(RECORDS SHOWN begins)

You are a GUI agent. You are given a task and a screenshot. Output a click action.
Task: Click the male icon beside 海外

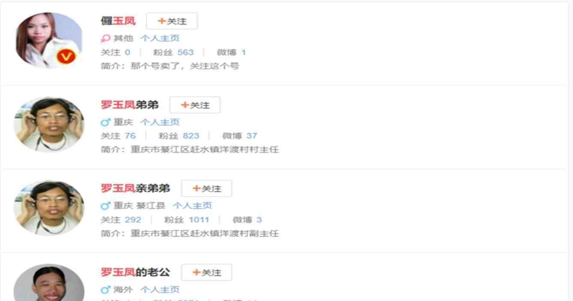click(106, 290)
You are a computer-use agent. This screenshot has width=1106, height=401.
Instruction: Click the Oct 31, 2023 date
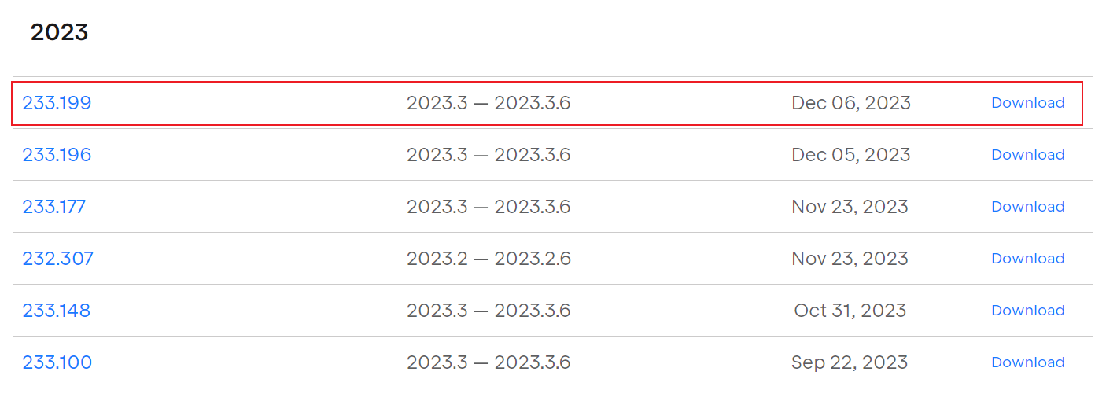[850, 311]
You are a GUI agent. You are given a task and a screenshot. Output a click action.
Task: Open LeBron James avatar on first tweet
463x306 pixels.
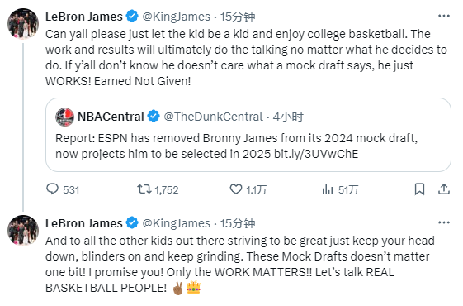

(RECORDS SHOWN ends)

* **AIM OF THE EXERCISE**: The expected output is every entry above, retyped exactly, with the pictures removed.

* **YOUR SOLUTION**:
You are a GUI agent. You are given a task and a screenshot. Output a click action.
Task: Click the male icon beside 海外

click(106, 290)
You are a computer-use agent. This screenshot has width=1106, height=401.
Instruction: Click the Oct 31, 2023 date
[850, 311]
You are a GUI agent. You are given a task and a screenshot. Output a click action.
Task: Open LeBron James avatar on first tweet
463x306 pixels.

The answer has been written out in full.